# PROBLEM
Repeat exactly the lines that begin at the one containing "The height and" and end at the final line of the records; include no pictures and nothing else.

# INFORMATION GIVEN
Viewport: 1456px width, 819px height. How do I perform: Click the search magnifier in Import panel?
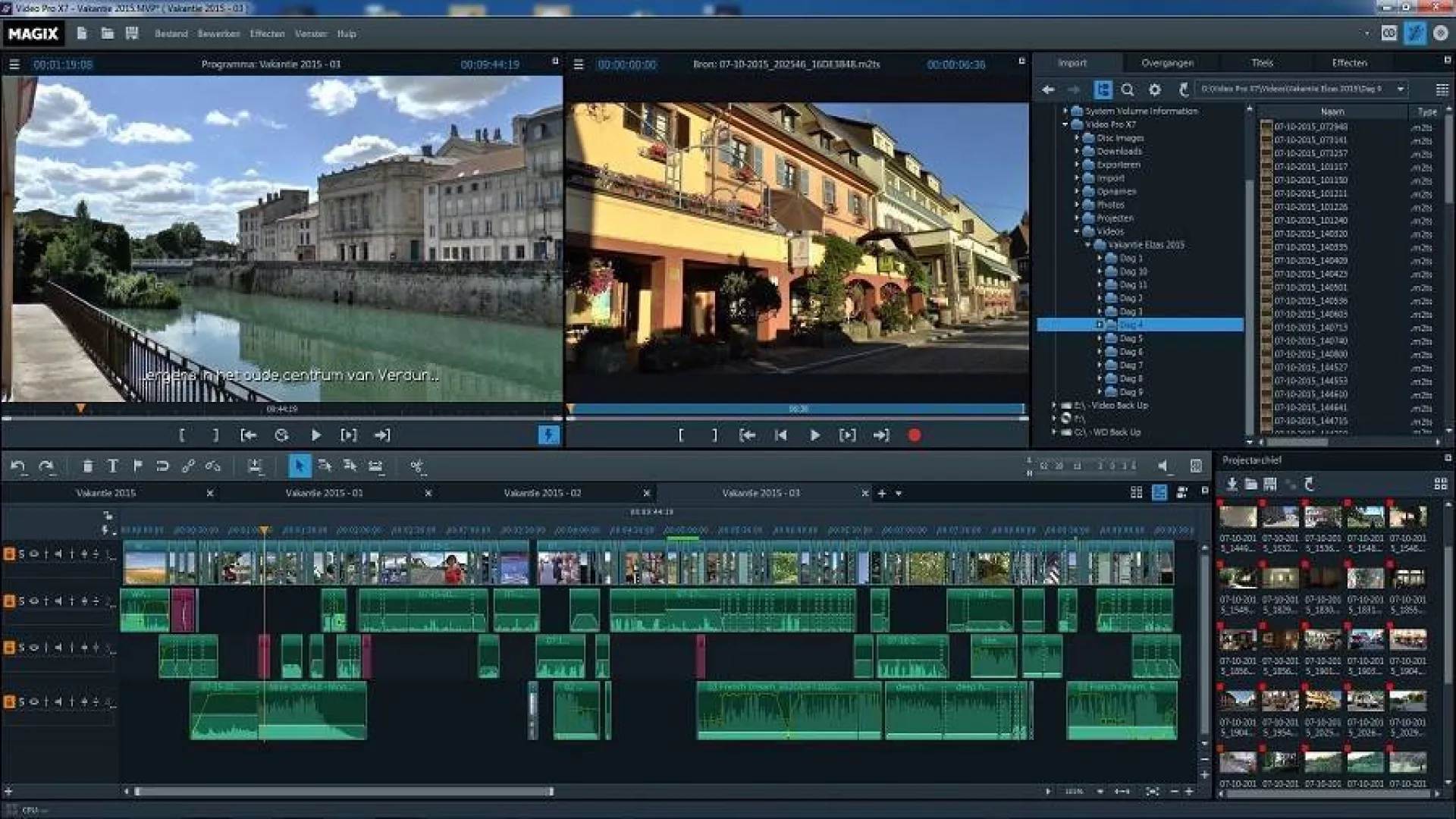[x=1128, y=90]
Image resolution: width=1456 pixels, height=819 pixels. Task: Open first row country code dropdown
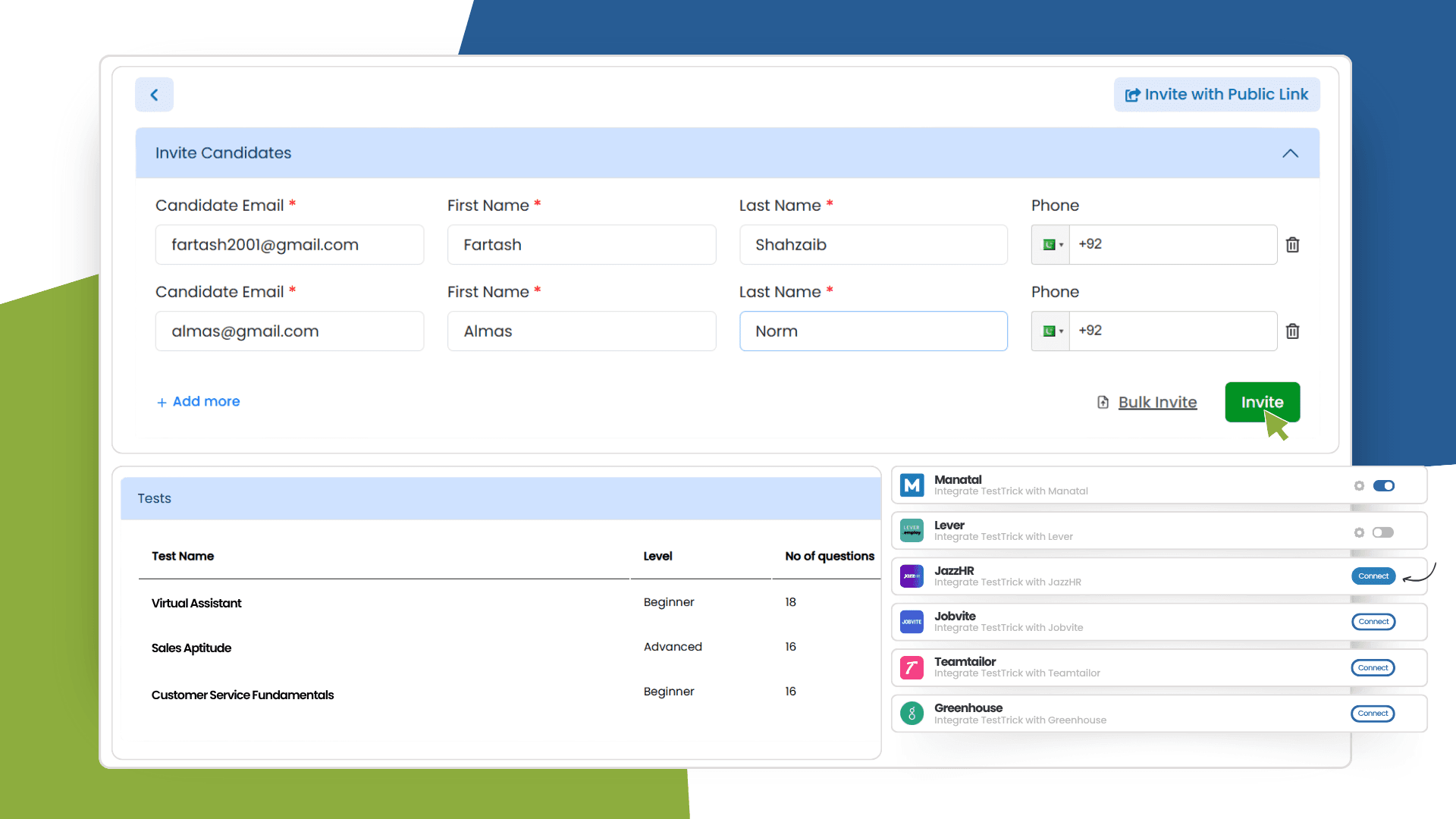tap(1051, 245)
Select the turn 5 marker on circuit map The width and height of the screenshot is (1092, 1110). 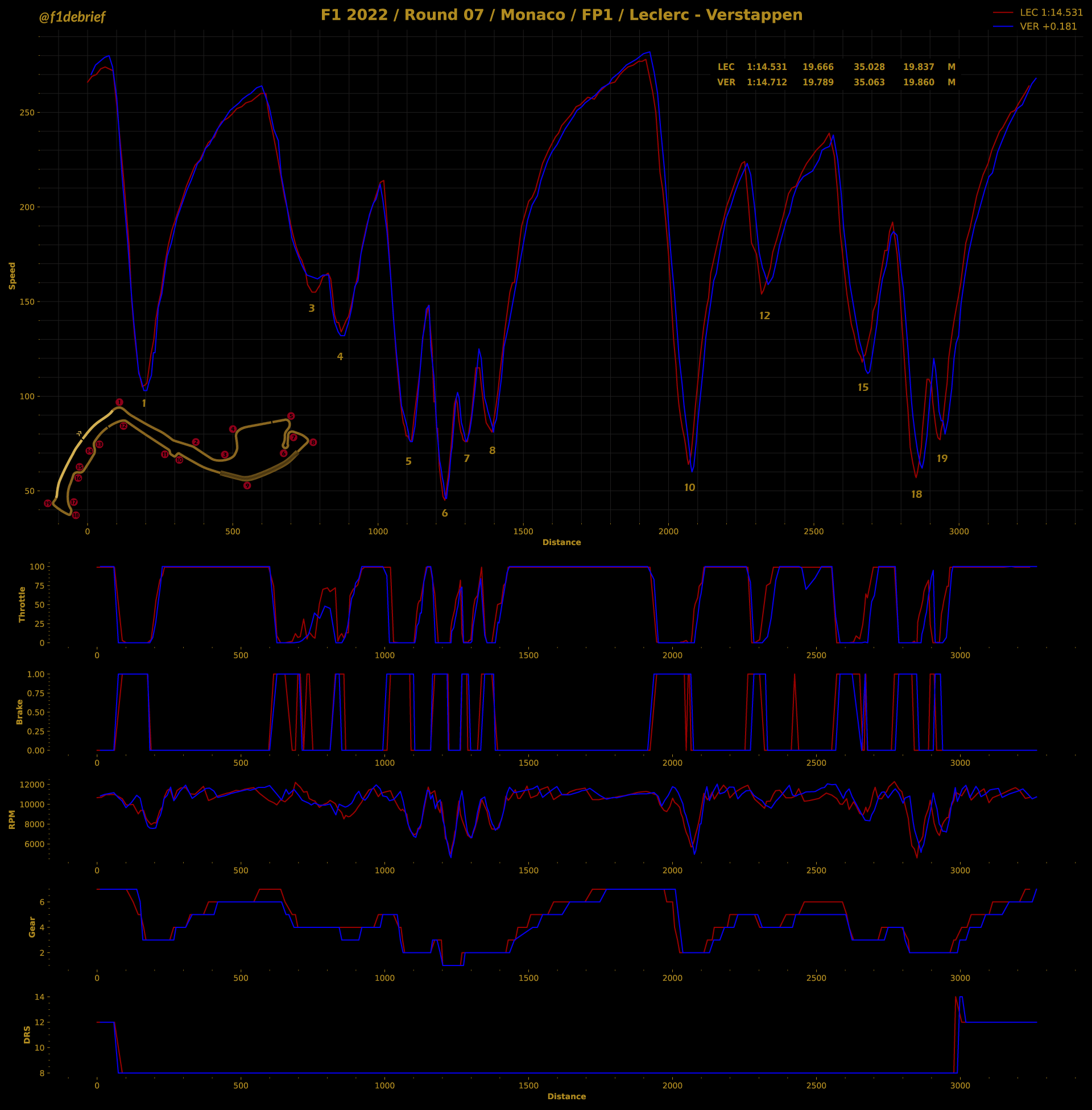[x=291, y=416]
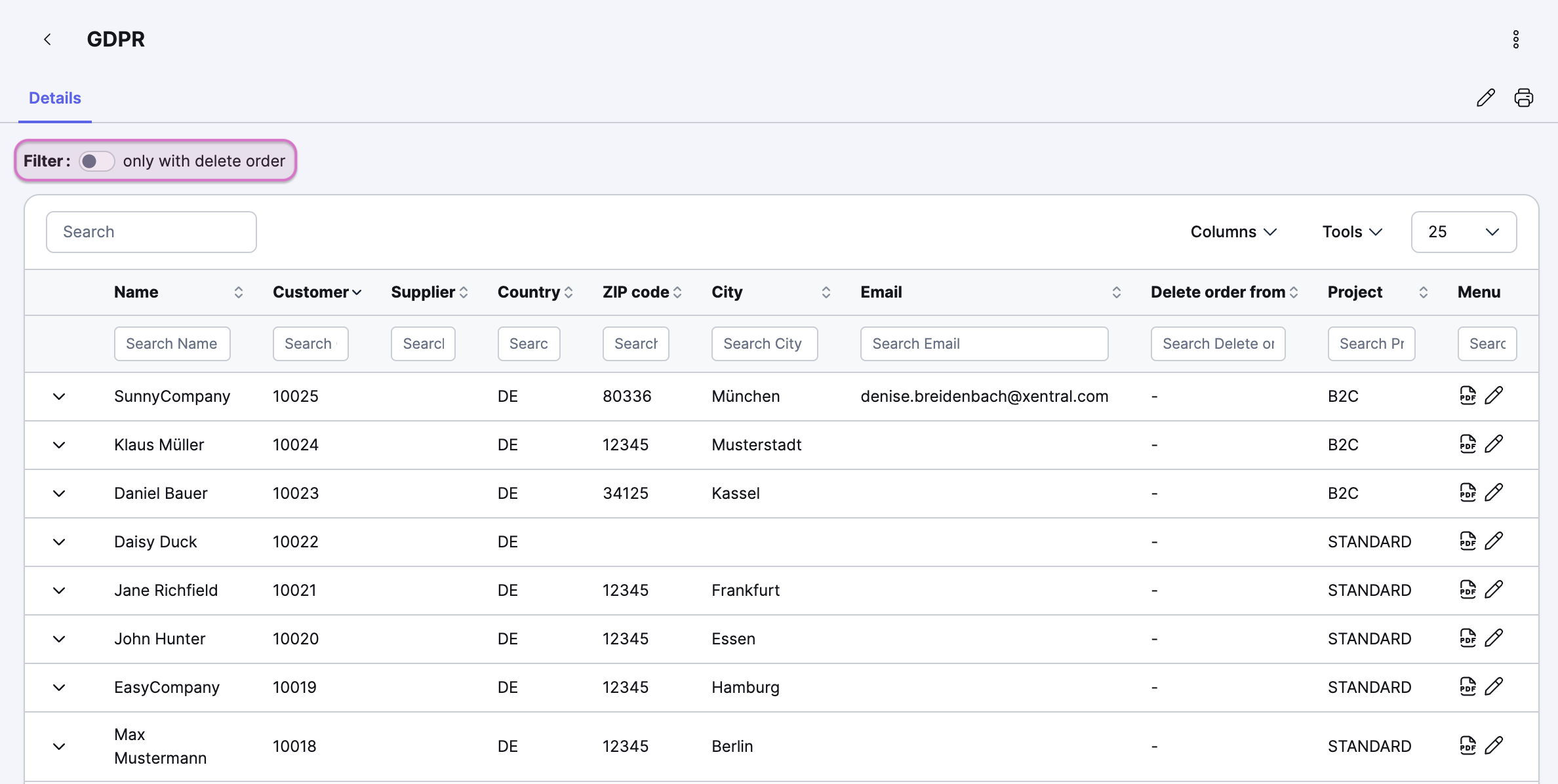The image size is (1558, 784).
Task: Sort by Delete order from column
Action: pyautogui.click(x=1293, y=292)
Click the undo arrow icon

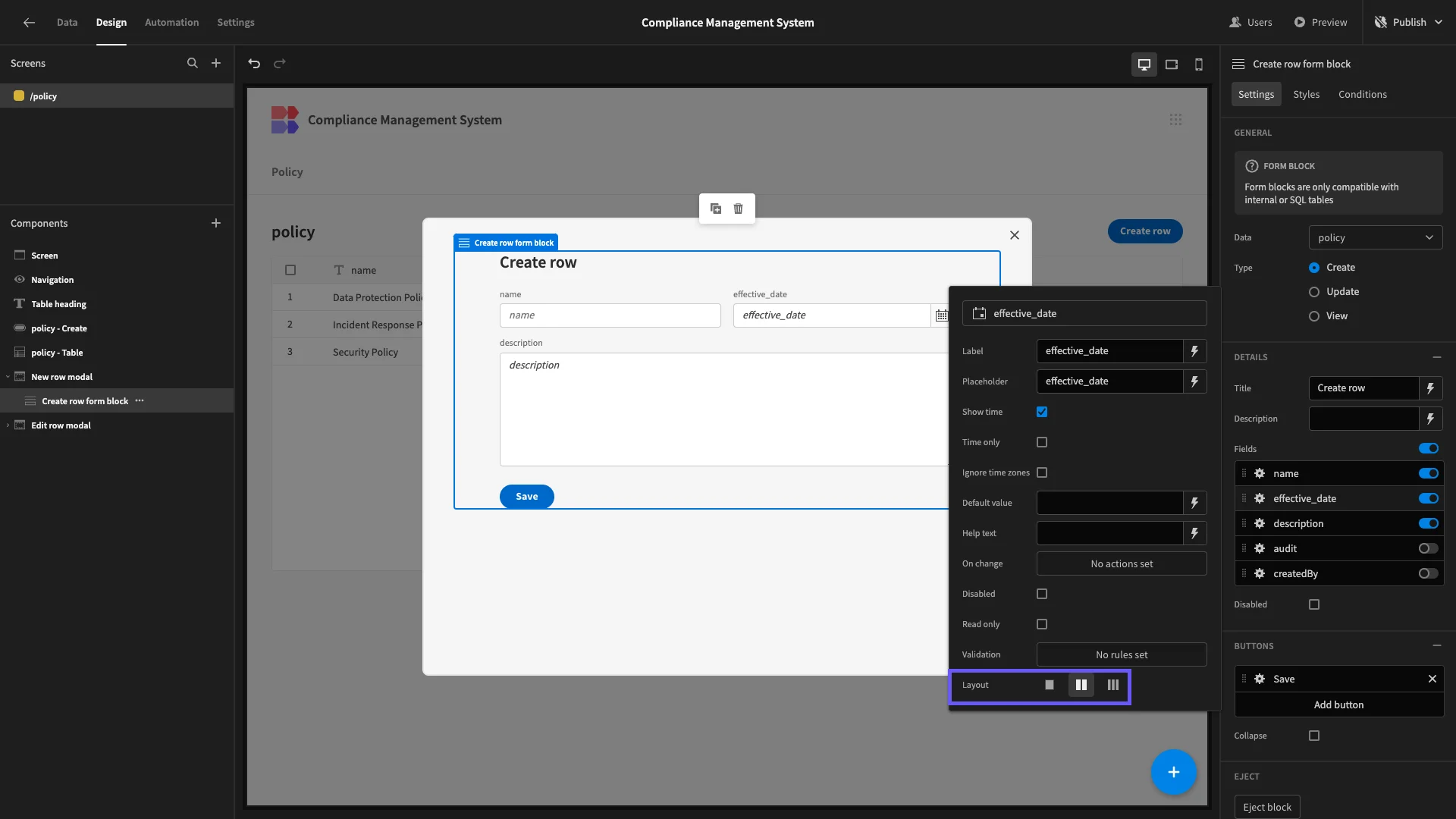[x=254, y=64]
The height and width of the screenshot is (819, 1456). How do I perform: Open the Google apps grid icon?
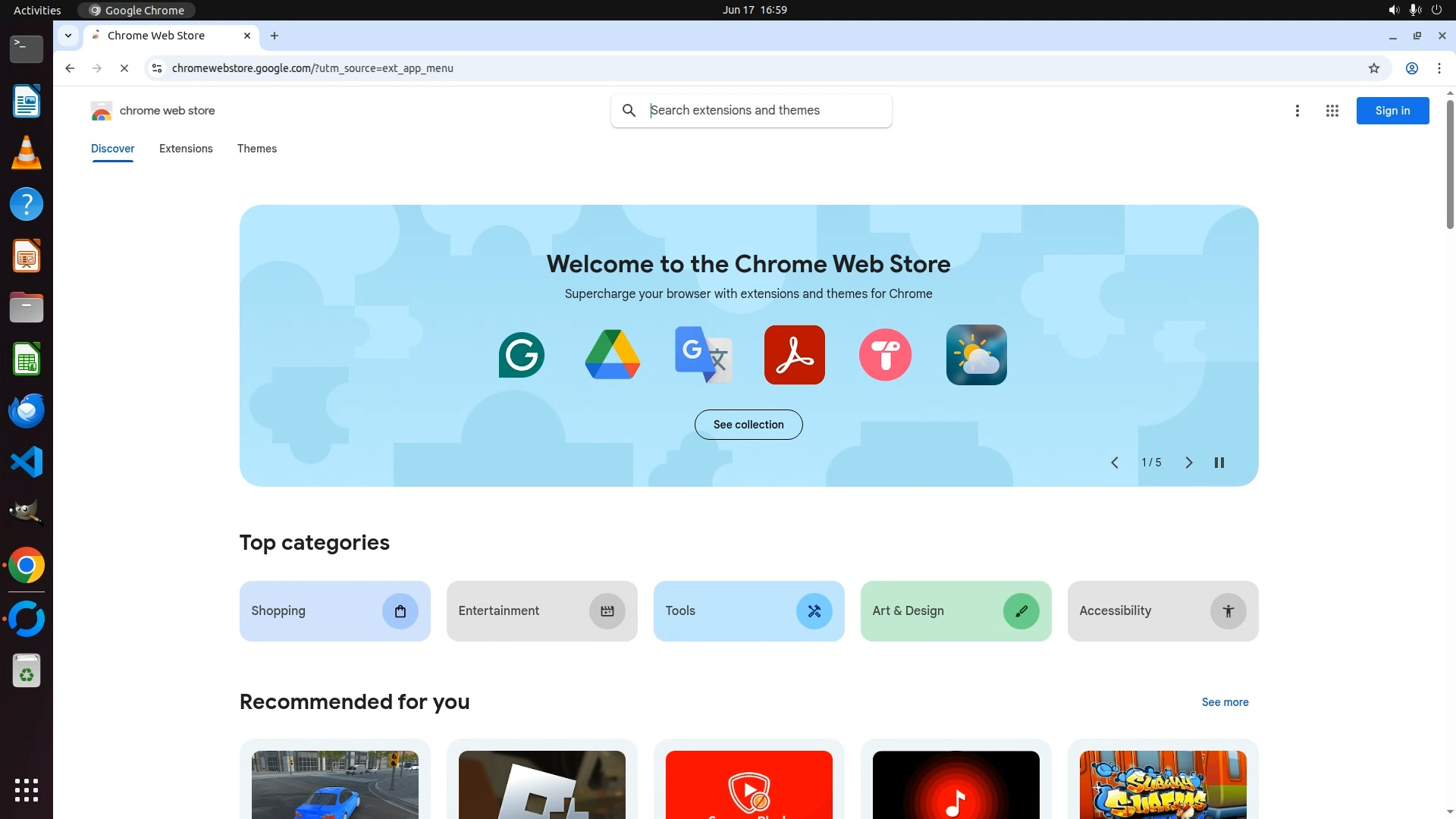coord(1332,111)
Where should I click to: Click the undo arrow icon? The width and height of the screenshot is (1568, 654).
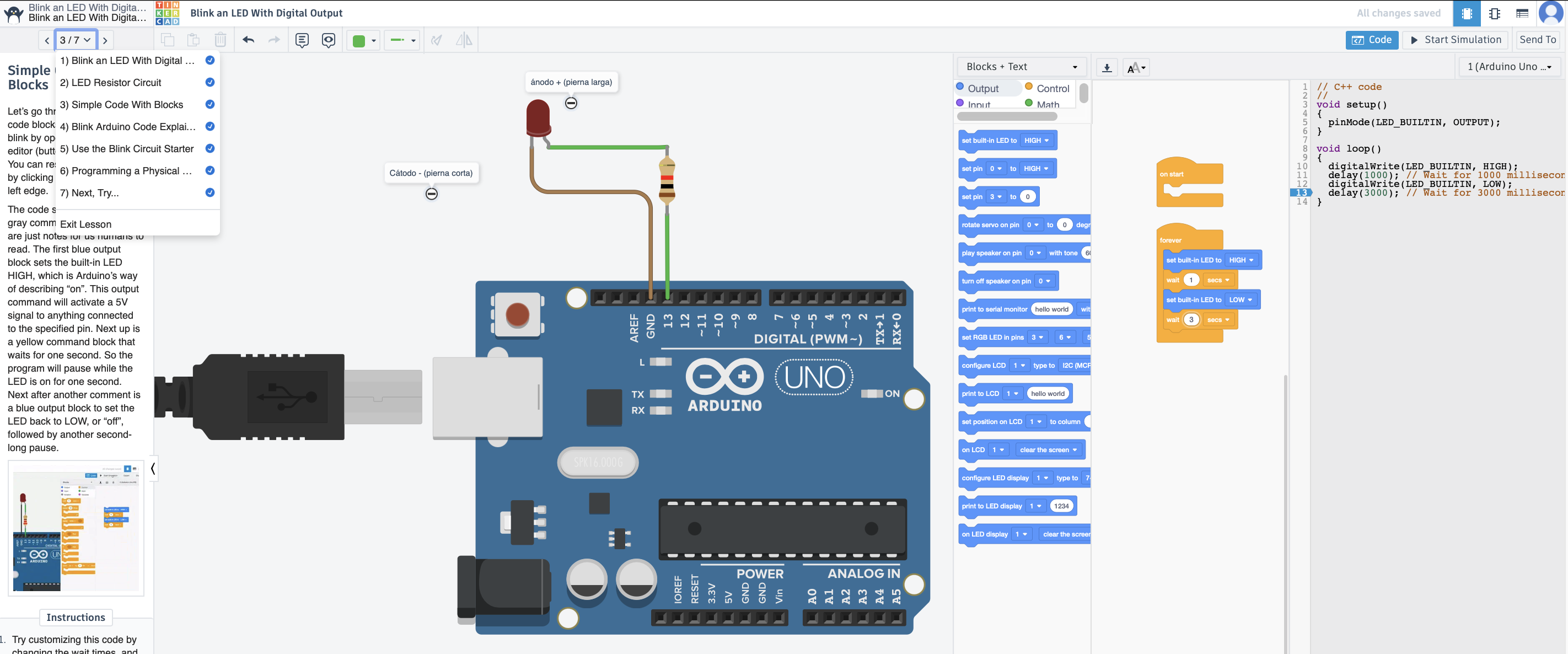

# RESULT OF THE EXERCISE
The height and width of the screenshot is (819, 1456). How do I perform: Open the Google apps grid icon?
coord(1332,111)
Where should I click to: Click the undo arrow icon? The width and height of the screenshot is (1568, 654).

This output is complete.